Smaller vessel that is launched from a mother ship

A shuttlecraft, also known as a shuttle spacecraft, shuttle ship, drop shuttle, drop spacecraft, or dropship, is a type of spacecraft described in theory and science fiction. Serving the same purpose as a ship's tender, it is a smaller vessel that is launched from a mother ship, and has the ability to transport people or cargo between ships, or to and from a planet's surface without being damaged or destroyed. It has a secondary purpose as an evacuation ship if the mother ship is destroyed. While the Space Shuttle was envisioned to make this type of craft a reality and reduce the cost of going into space, it ultimately failed in its goal and expendable launch systems remained a more cost-effective option.

== Examples ==
The idea of a shuttle craft used for space travel first appeared in The Great Romance (1881), where it was called the Midge and was used to explore Venus. These types of craft later became a mainstay of science fiction. The use of the word "shuttle" was taken from nautical terminology.

The idea was later used in Star Trek, where they are called shuttlecraft. Similar craft are also used by the Visitors in V, and a more military-styled version known as the UD-4 Cheyenne-class dropship was used in Aliens (1986), popularizing the use of the term to refer to shuttles that serve the same purpose as military transport aircraft. The dropship concept was a major plot point in the 2009 film District 9.

Usage in video games includes the drop shuttles from Mass Effect and the Pelicans and dropships from Halo, as well as the Terran dropship unit in the StarCraft series.
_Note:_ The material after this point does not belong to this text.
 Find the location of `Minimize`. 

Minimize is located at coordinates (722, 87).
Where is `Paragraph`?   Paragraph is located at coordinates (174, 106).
Shuttlecraft have seen widespread use by all the major factions in the Star Wars franchise. There are numerous variations on the concept within the Star Wars expanded universe, but the main uses include use as: drop-ships, boarding craft, assault landing craft, and as non-combat personnel transports.

== Hypothetical usage ==
The use of shuttle ships was proposed as a means for economical transport to Mars. People would ride a shuttle to a mother ship in orbit around the Sun, which would not need to slow down. This would increase the speed of travel from Earth to Mars, being able to transport hundreds of people at regular intervals.